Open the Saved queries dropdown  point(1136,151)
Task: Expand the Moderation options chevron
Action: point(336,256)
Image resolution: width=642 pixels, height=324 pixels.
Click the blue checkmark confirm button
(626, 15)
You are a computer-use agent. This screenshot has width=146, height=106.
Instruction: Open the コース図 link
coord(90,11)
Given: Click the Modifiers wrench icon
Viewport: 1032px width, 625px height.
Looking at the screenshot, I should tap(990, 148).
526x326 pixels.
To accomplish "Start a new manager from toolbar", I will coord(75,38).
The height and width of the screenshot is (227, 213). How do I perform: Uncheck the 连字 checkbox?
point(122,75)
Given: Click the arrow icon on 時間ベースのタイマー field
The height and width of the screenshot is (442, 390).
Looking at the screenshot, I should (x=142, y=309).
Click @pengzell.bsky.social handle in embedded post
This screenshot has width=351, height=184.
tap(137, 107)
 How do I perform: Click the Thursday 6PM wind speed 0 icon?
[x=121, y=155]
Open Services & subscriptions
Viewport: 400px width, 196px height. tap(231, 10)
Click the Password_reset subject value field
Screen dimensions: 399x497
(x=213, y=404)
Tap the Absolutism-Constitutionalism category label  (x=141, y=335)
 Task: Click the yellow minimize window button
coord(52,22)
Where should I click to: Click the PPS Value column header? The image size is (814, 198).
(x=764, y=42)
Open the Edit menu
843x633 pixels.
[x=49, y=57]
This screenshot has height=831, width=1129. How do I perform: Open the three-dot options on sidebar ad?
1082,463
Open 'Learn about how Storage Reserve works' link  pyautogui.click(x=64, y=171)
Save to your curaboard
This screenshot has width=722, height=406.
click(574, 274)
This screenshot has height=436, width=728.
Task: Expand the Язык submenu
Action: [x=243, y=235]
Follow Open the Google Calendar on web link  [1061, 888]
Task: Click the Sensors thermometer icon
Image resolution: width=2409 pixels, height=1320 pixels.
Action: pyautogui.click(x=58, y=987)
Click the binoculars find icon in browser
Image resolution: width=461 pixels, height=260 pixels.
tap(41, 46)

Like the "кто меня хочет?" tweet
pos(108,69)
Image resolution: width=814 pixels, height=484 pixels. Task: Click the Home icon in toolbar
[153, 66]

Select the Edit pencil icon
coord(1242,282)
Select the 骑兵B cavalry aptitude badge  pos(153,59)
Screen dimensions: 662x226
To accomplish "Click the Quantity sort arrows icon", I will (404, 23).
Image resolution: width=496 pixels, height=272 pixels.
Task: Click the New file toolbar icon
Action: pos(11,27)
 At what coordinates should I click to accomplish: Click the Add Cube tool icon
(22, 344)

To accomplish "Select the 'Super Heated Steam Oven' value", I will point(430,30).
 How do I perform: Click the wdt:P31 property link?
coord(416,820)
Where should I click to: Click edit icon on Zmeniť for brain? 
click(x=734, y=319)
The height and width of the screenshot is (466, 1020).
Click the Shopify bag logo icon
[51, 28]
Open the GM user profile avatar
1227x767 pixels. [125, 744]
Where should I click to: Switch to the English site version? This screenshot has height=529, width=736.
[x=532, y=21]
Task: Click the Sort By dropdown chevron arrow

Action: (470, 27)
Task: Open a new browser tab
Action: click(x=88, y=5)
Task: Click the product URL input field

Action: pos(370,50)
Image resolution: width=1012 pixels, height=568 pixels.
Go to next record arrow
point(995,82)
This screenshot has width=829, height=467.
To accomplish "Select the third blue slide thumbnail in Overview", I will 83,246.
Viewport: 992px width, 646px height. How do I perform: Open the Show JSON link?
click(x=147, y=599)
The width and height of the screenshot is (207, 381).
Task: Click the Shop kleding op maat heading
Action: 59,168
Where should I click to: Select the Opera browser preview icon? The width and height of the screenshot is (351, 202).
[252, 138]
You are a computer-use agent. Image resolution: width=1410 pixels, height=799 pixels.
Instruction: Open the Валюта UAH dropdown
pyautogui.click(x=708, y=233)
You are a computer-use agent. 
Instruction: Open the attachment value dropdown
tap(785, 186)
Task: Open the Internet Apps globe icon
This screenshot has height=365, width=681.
========================================================================
Please return all of the records above, reproducing every line without any change.

Open the Saved queries dropdown  point(1136,151)
Task: Expand the Moderation options chevron
Action: point(336,256)
Image resolution: width=642 pixels, height=324 pixels.
Click the blue checkmark confirm button
(626, 15)
You are a computer-use agent. This screenshot has width=146, height=106.
Instruction: Open the コース図 link
coord(90,11)
Given: Click the Modifiers wrench icon
Viewport: 1032px width, 625px height.
Looking at the screenshot, I should tap(990, 148).
526x326 pixels.
To accomplish "Start a new manager from toolbar", I will coord(75,38).
The height and width of the screenshot is (227, 213). How do I perform: Uncheck the 连字 checkbox?
point(122,75)
Given: Click the arrow icon on 時間ベースのタイマー field
The height and width of the screenshot is (442, 390).
Looking at the screenshot, I should (x=142, y=309).
Click @pengzell.bsky.social handle in embedded post
This screenshot has width=351, height=184.
tap(137, 107)
 How do I perform: Click the Thursday 6PM wind speed 0 icon?
[x=121, y=155]
Open Services & subscriptions
Viewport: 400px width, 196px height. tap(231, 10)
Click the Password_reset subject value field
Screen dimensions: 399x497
(x=213, y=404)
Tap the Absolutism-Constitutionalism category label  (x=141, y=335)
 Task: Click the yellow minimize window button
coord(52,22)
Where should I click to: Click the PPS Value column header? The image size is (814, 198).
(x=764, y=42)
Open the Edit menu
843x633 pixels.
[x=49, y=57]
This screenshot has height=831, width=1129. How do I perform: Open the three-dot options on sidebar ad?
1082,463
Open 'Learn about how Storage Reserve works' link  pyautogui.click(x=64, y=171)
Save to your curaboard
This screenshot has width=722, height=406.
click(574, 274)
This screenshot has height=436, width=728.
Task: Expand the Язык submenu
Action: [x=243, y=235]
Follow Open the Google Calendar on web link  [1061, 888]
Task: Click the Sensors thermometer icon
Image resolution: width=2409 pixels, height=1320 pixels.
Action: pyautogui.click(x=58, y=987)
Click the binoculars find icon in browser
Image resolution: width=461 pixels, height=260 pixels.
tap(41, 46)

Like the "кто меня хочет?" tweet
pos(108,69)
Image resolution: width=814 pixels, height=484 pixels. Task: Click the Home icon in toolbar
[153, 66]

Select the Edit pencil icon
coord(1242,282)
Select the 骑兵B cavalry aptitude badge  pos(153,59)
Screen dimensions: 662x226
To accomplish "Click the Quantity sort arrows icon", I will (404, 23).
Image resolution: width=496 pixels, height=272 pixels.
Task: Click the New file toolbar icon
Action: pos(11,27)
 At what coordinates should I click to accomplish: Click the Add Cube tool icon
(22, 344)

To accomplish "Select the 'Super Heated Steam Oven' value", I will point(430,30).
 How do I perform: Click the wdt:P31 property link?
coord(416,820)
Where should I click to: Click edit icon on Zmeniť for brain? 
click(x=734, y=319)
The height and width of the screenshot is (466, 1020).
Click the Shopify bag logo icon
[51, 28]
Open the GM user profile avatar
1227x767 pixels. [125, 744]
Where should I click to: Switch to the English site version? This screenshot has height=529, width=736.
[x=532, y=21]
Task: Click the Sort By dropdown chevron arrow

Action: (470, 27)
Task: Open a new browser tab
Action: click(x=88, y=5)
Task: Click the product URL input field

Action: pos(370,50)
Image resolution: width=1012 pixels, height=568 pixels.
Go to next record arrow
point(995,82)
This screenshot has width=829, height=467.
To accomplish "Select the third blue slide thumbnail in Overview", I will 83,246.
Viewport: 992px width, 646px height. How do I perform: Open the Show JSON link?
click(x=147, y=599)
The width and height of the screenshot is (207, 381).
Task: Click the Shop kleding op maat heading
Action: 59,168
Where should I click to: Select the Opera browser preview icon? The width and height of the screenshot is (351, 202).
[252, 138]
You are a computer-use agent. Image resolution: width=1410 pixels, height=799 pixels.
Instruction: Open the Валюта UAH dropdown
pyautogui.click(x=708, y=233)
You are a computer-use agent. 
Instruction: Open the attachment value dropdown
tap(785, 186)
Task: Open the Internet Apps globe icon
This screenshot has height=365, width=681.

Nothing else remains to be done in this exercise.